В чайном домике — своя обстановка. Перед комнатой для чаепития надлежало иметь маленькую прихожую, где держали воду и посуду. Все принадлежности чаепития вносили в комнату, только когда в них возникала необходимость. В кабинете для медитации и поклонения Будде, согласно Ту Луну, было уместно держать «фарфоровую вазу старинной работы со свежими цветами, чашку с чистой водой, курильницу, каменный светильник, колокол, кресло и прочие предметы, потребные для совершения обрядов и благочестивых размышлений». Ту Лун советует также поставить «соломенную хижину» для обозрения видов, а рядом с ней насадить бамбук или одну-две сосны. Свое особое устройство и подобающее ему место в саду имели домик для купания и прочие постройки, причем в устроении интерьера всех зданий эстетические соображения ставились на первое место.
Кажется, что китайский сад являет собой образ того Родового Человека, первопредка всего человеческого, который прорастает в мир «всей тьмой перебывавших душ», а точнее сказать — бесконечной чередой моментов духовного пробуждения. И не случайно главный принцип устройства сада в Китае есть соответствие, единение или, лучше сказать, сообщительность (
Тысячелетний опыт безошибочно подсказал китайцам гениальный и, как все гениальное, очень простой способ художественного воплощения Хаоса в архитектурных формах.

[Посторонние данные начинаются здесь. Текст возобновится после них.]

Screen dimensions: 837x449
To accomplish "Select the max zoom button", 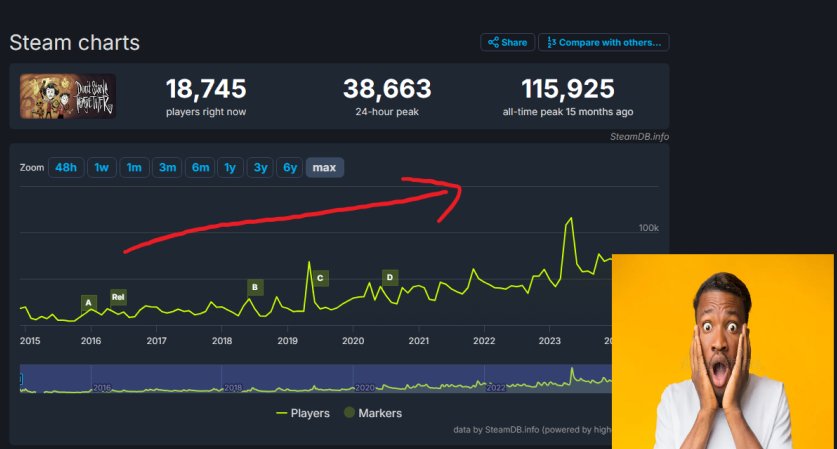I will coord(324,167).
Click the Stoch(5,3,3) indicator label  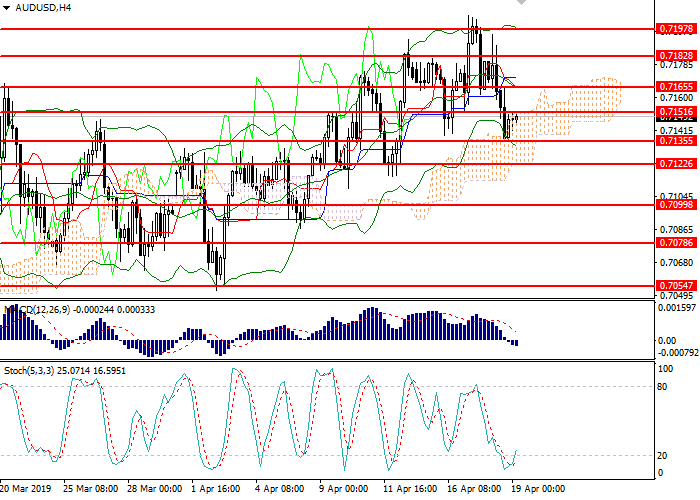(32, 371)
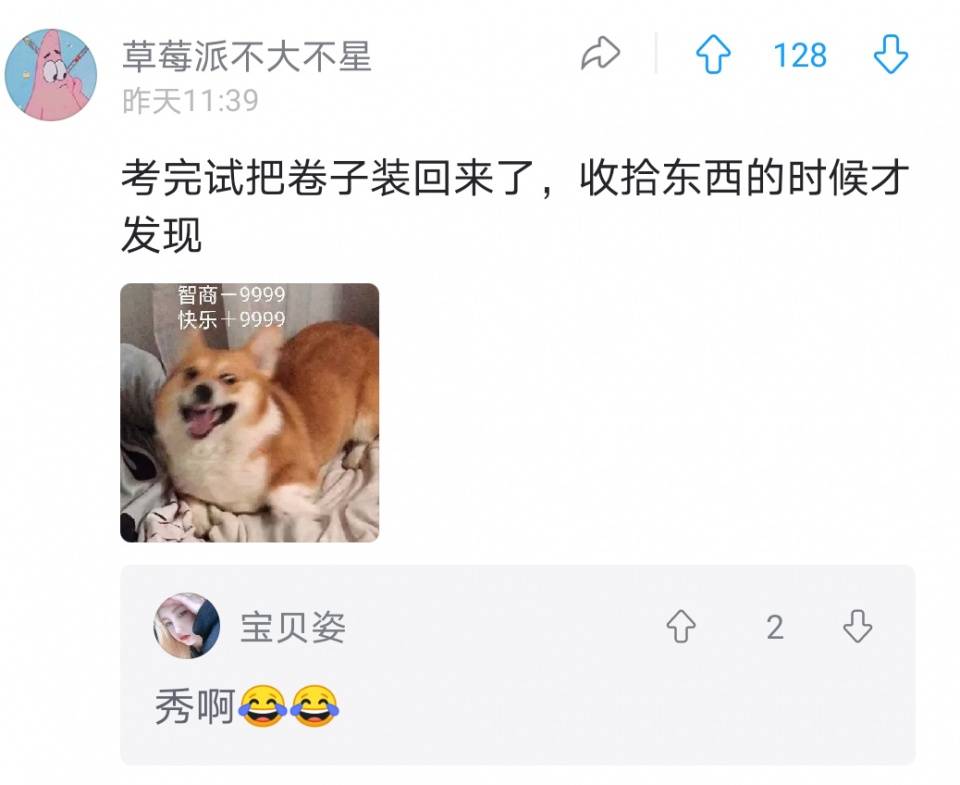Select the comment text 考完试把卷子装回来了
This screenshot has width=960, height=785.
click(327, 178)

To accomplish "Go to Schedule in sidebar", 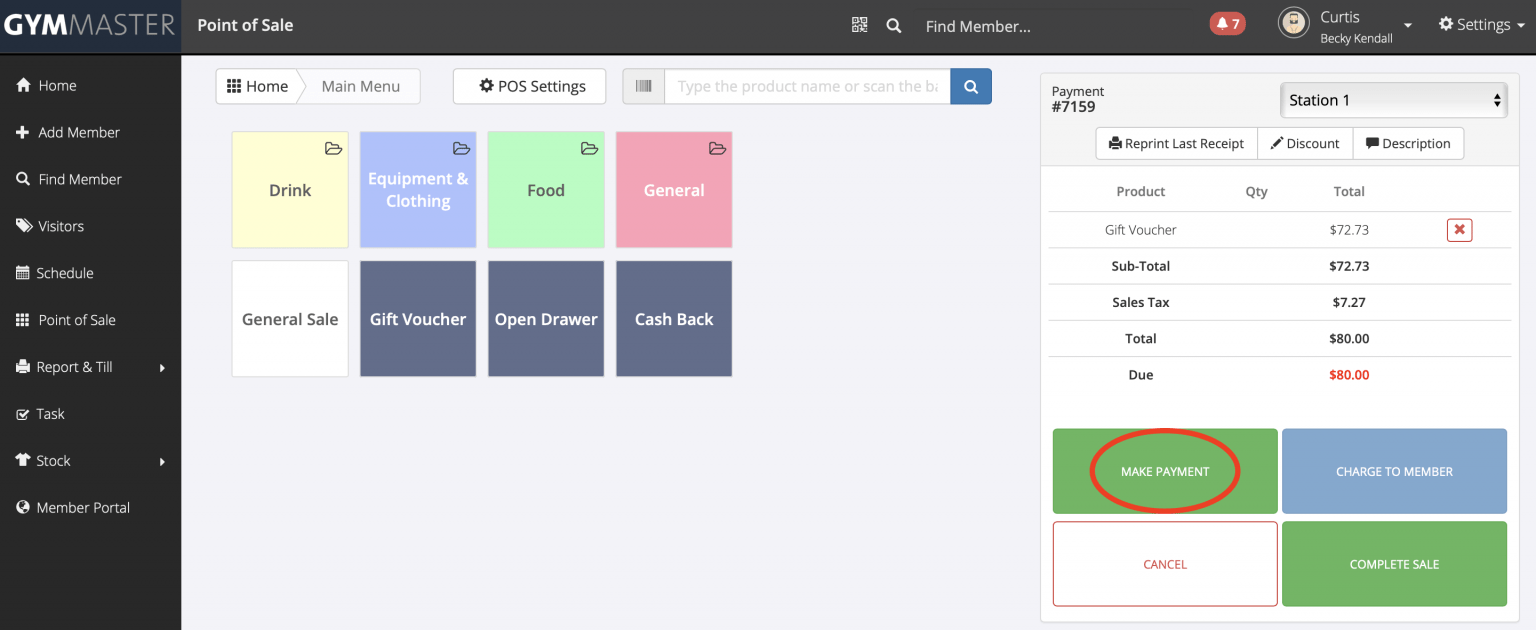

Этот способ заключался едва ли не в полном устранении… самой архитектуры! Последняя сводилась большей частью к строгим и лаконичным, не подверженным капризам моды геометрическим структурам, которые служили размежеванию пространств, но вместе с тем (в силу их легкости и подвижности) предоставляли возможность без труда смешивать и даже стирать ими же прочерчиваемые межи. Архитектура здесь — знак самоустраняющейся реальности, декорум энергетизированного пространства Великой Пустоты. Главное значение в ней имеет не здание само по себе, а отношение здания к окружающему пространству.
Здания в усадьбе открывают себя пустоте, реализуя в этом акте самопревосхождения этическое начало, врожденное семейному укладу и, следовательно, — свою символическую природу. Таков смысл использования предметов в китайской традиции как «раскрытия природы вещей» (
В силу указанных обстоятельств китайская архитектура имеет, в сущности, декоративный статус. Как следствие, китайский зодчий обладал большой свободой импровизации, но он импровизировал в конечном счете свое согласие с природой, вечнопреемственность внутреннего видения. Главные достоинства зданий в глазах поклонников изящного быта — те же, что и картин, писанных живописцами-любителями: «неброскость», внушаемое ими чувство «возвышенного уединения» и соответствие окружающей местности. Ли Юй считал стремление воздвигнуть себе помпезный особняк верным признаком духовной скудости. Дом, по его мнению, должен отображать индивидуальность его хозяина, но быть «выстроенным к месту». Ли Юй даже высказывает предложение, чтобы к жилым покоям непосредственно примыкал грот, и тогда, по его словам, внутреннее пространство дома и внешний мир будут «как бы разделены и как бы соединены, а комната и грот смешаются в одно». Надо сказать, что подобный взгляд на архитектуру разительно отличается как от древней традиции симметрично спланированных усадеб Северного Китая, так и от распространенного на Юге типа домов-крепостей.
В декоративном оформлении китайского дома и сада особенно заметное место отводится геометрическому узору, образованному пересечениями прямых линий. Такой узор можно встретить на дверях и окнах зданий, в интерьере дома, во двориках и даже на вымощенных кирпичом дорожках садов. Этот знак вездесущего Водораздела словно вводит все аспекты жизненного пространства человека в некую единую и только чаемую, всеобъемлющую перспективу.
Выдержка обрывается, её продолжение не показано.